What a Struggling Social Security Program Means for Your Finances | theSkimm

For decades, people across the US have been cashing Social Security checks each month. But if the latest estimates are true, your retirement will look a little different. Next year, Social Security income won’t fully cover the program’s costs, and it’ll have to fall back on its safety net trust fund. By 2035, that trust fund will be empty, too. Here’s what that means for your wallet:

Taxes could go up. Your tax dollars already pay for Social Security. If you’re a regular employee, you and your employer kick in about 6% of your income, up to a max of around $130,000. (If you’re self-employed, you pay more.
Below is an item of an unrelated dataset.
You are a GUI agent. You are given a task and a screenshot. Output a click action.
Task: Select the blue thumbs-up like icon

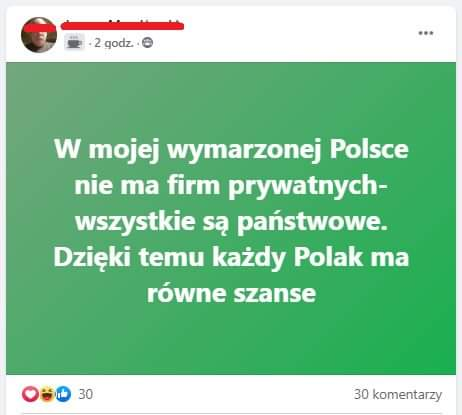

Sorry.) One way lawmakers could help cover the Social Security shortfall is to increase those numbers. Dems in DC have already suggested raising the max taxable income, specifically targeting people who make over $400,000.

You’ll need to invest more. A depleted Social Security trust fund doesn’t mean you won’t be getting any gov money during retirement. But it does mean those checks will likely be smaller than you expected. So you’ll have to invest more of your own money to make up the difference. Bingo nights don’t pay for themselves.

theSkimm: No matter what, it’s on you to build the financial future you want. If you haven’t already, sign up for your company’s 401(k) and try to get the match, if they offer it. That’s free money. Or open an IRA (stands for Individual Retirement Account) to invest on your own. Then hands off until retirement. Not only are there penalties for accessing the money too soon, but spending it now means you won’t have it when you need it.